Mass grave of World War II troops found
June 30th, 2010 - 7:33 am ICT by IANSZagreb, June 30 (DPA) Croatian police confirmed that a mass grave from the Second World War was found on the outskirts of Zagreb, local media reported.
The grave is believed to contain remains of 17 men, possibly of Croatian and German soldiers executed by Yugoslav Communists at the end of the war, the Vecernji List online edition reported.
Police said forensic experts were investigating the site.
A civic action leader and head of the Responsible Croatian Society organisation, Ivica Relkovic, told Vecernji that he located the site through eyewitness reports who recalled that Partisans had rounded up people at that spot. He then provided the map to police.
He said five other graves in the immediate vicinity contained the remains of at least 50 other victims. All were believed to have been shot by the Communist Partisans.
Relkovic believed that the victims were members of a Croatian army unit captured and executed by Partisans between May 8 and 9, 1945.
Croatia broke off from Yugoslavia in 1941 and sided with Hitler’s Germany. Following the victory of Yugoslav communists under Marshall Tito, Yugoslavia’s later long-term leader, the country returned to the union under Belgrade’s sovereignty.
Croatia again split from Yugoslavia in 1991.
Tito’s regime summarily executed thousands of German and other foreign soldiers, along with many more local men accused of collaborating with the enemy.

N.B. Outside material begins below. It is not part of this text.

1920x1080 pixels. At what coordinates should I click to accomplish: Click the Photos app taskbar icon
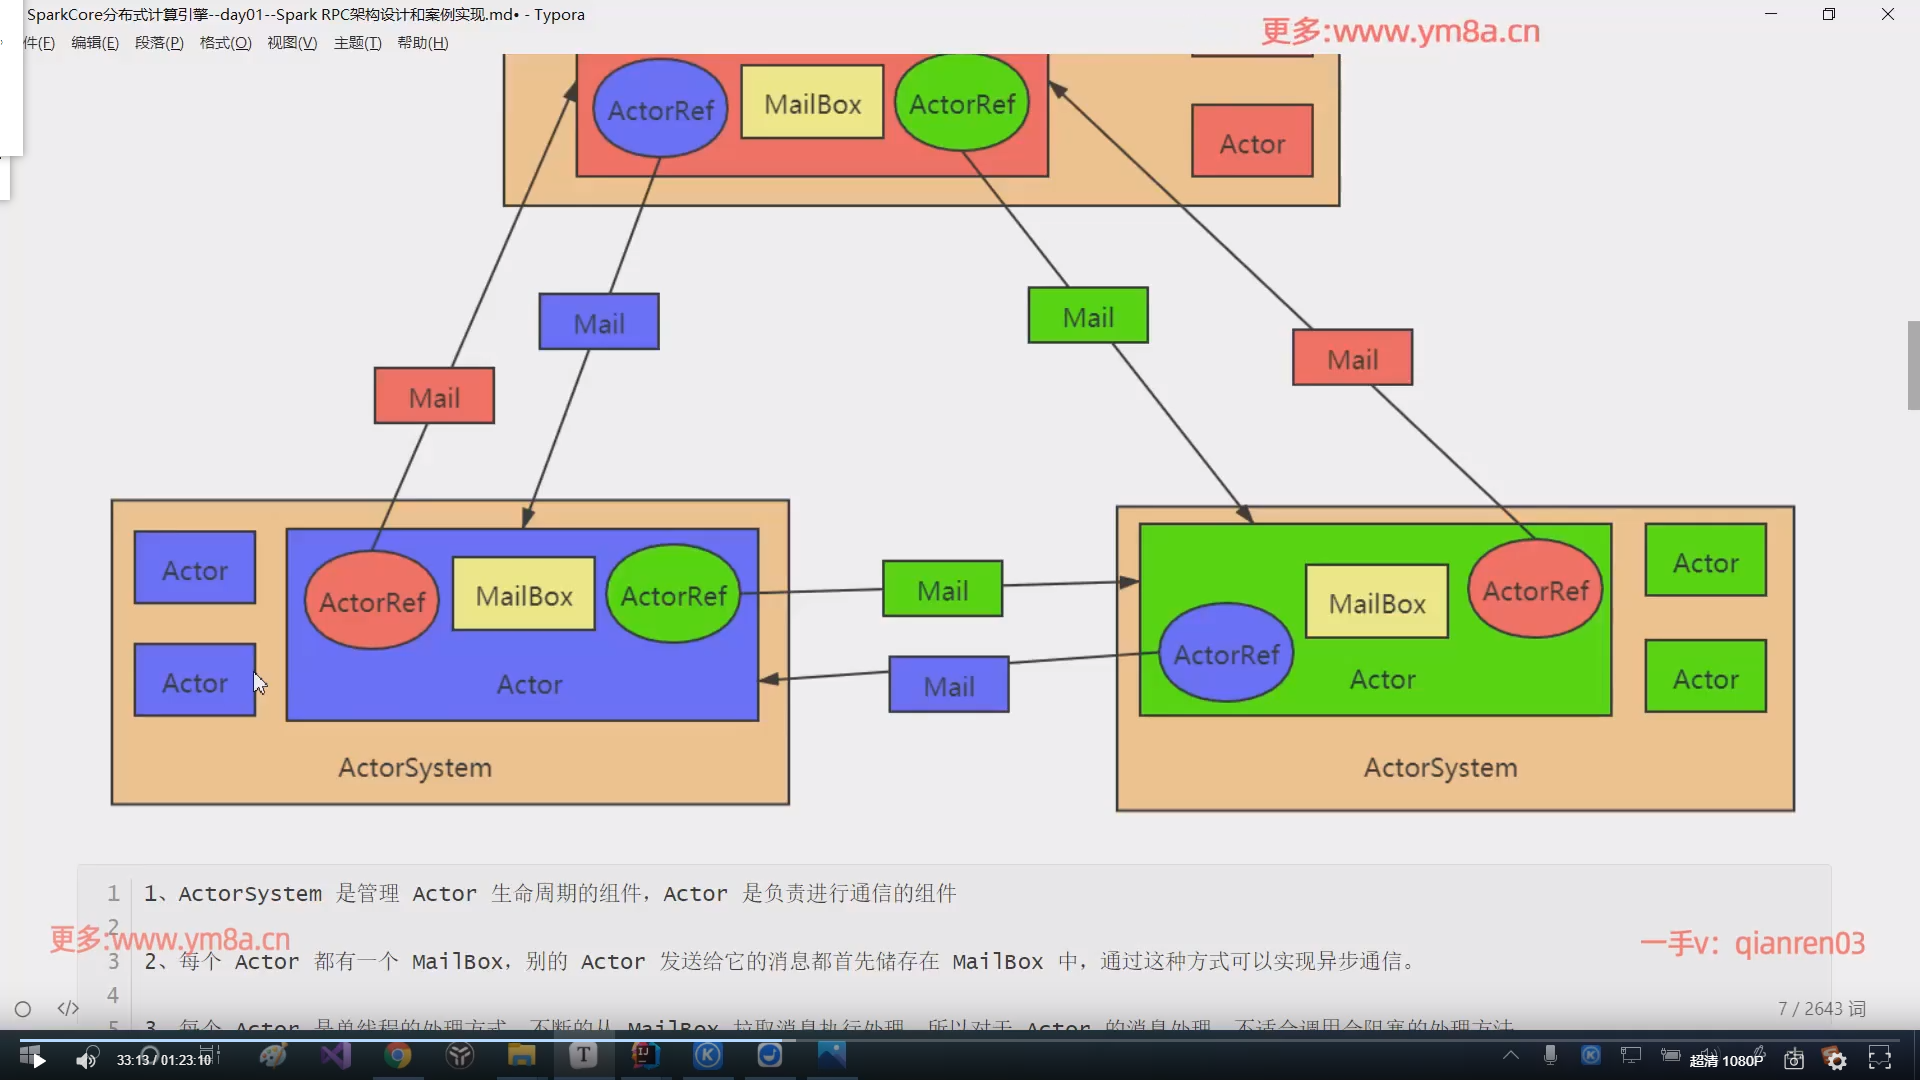(832, 1055)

Croatian authorities were still working on a massive grave at Harnica, 50 km north-west of Zagreb, where an estimated 4,500 bodies of Croatian and German troops from the so-called Blue Division were executed and buried in 1945.
That grave, accidentaly exposed during construction work, is just one of the many mass graves left by the Partisans, Croatian officials said.
Interior Minister Tomislav Karamarko last year said the number of mass graves from the era across former Yugoslavia was probably greater than 1,000.
He said there are 600 mass graves in Slovenia, 840 in Croatia, 90 in Bosnia and “who knows how many more” strewn across the entire region.